▸ **Task requirements**: An exact copy of the records below is required, and it must contain no pictures.

*** Block opens ***

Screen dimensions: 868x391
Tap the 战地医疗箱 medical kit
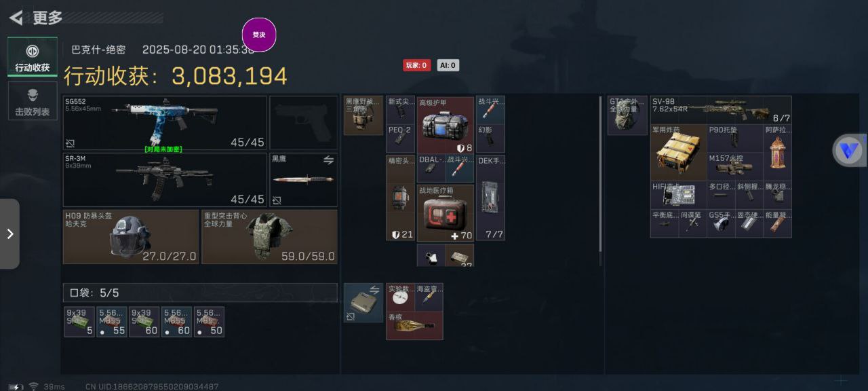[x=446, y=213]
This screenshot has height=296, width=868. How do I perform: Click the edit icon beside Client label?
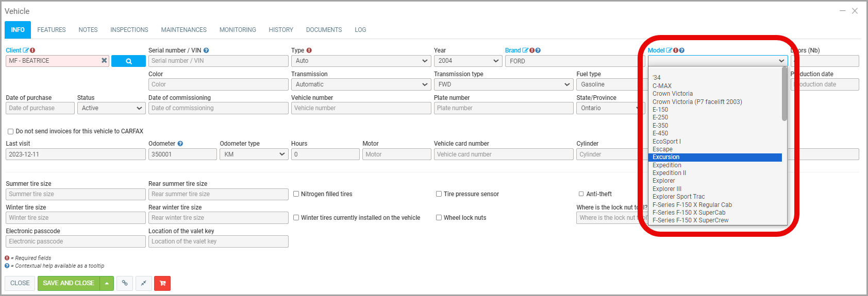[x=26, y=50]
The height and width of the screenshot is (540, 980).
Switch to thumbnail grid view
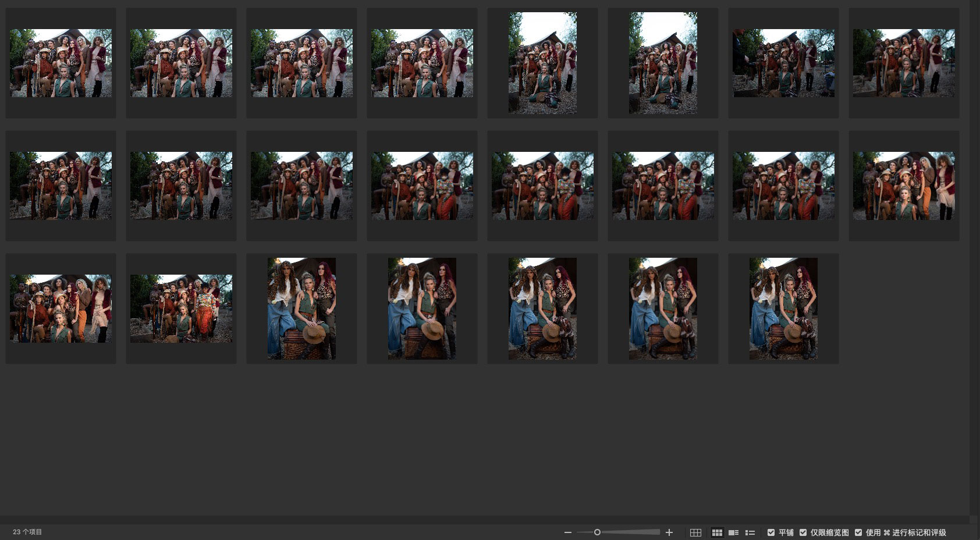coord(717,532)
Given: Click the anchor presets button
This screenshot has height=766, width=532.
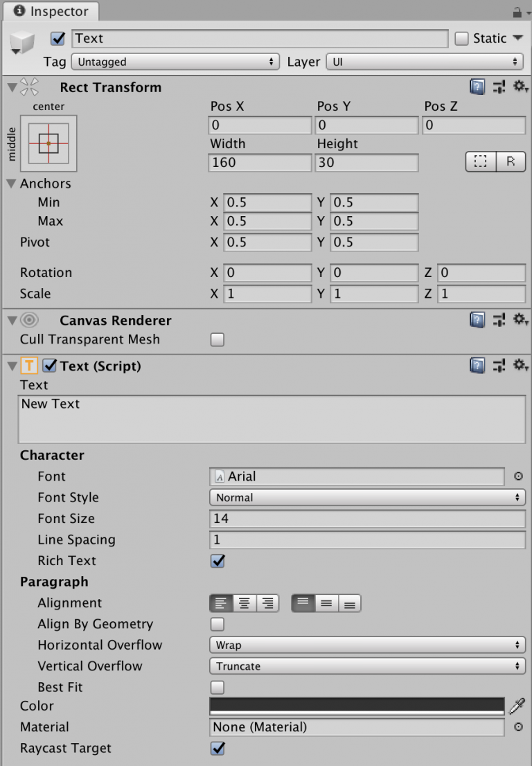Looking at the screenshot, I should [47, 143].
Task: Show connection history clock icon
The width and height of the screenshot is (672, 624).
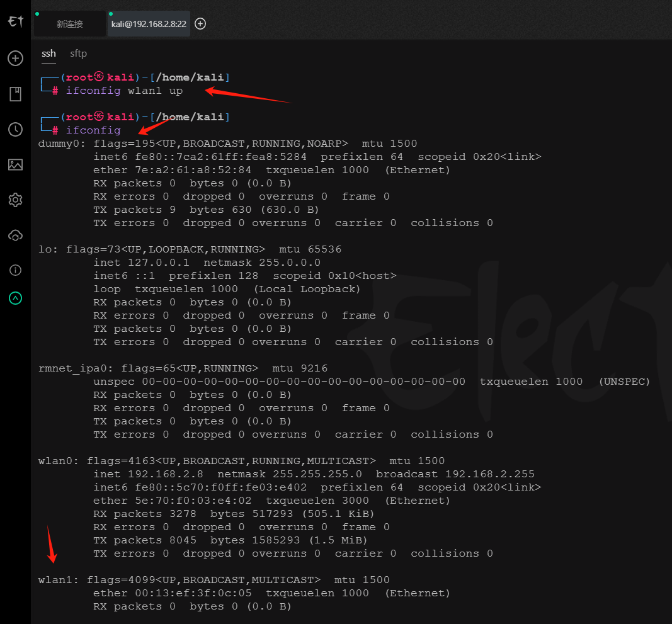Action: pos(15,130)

*** Block closes ***

▸ **Result for this exercise**:
Screen dimensions: 868x391
Tap the 战地医疗箱 medical kit
[x=446, y=213]
This screenshot has height=296, width=868. How do I perform: Click the edit icon beside Client label?
[x=26, y=50]
The height and width of the screenshot is (540, 980).
Switch to thumbnail grid view
coord(717,532)
Given: Click the anchor presets button
This screenshot has height=766, width=532.
Looking at the screenshot, I should [47, 143].
Task: Show connection history clock icon
The width and height of the screenshot is (672, 624).
Action: pos(15,130)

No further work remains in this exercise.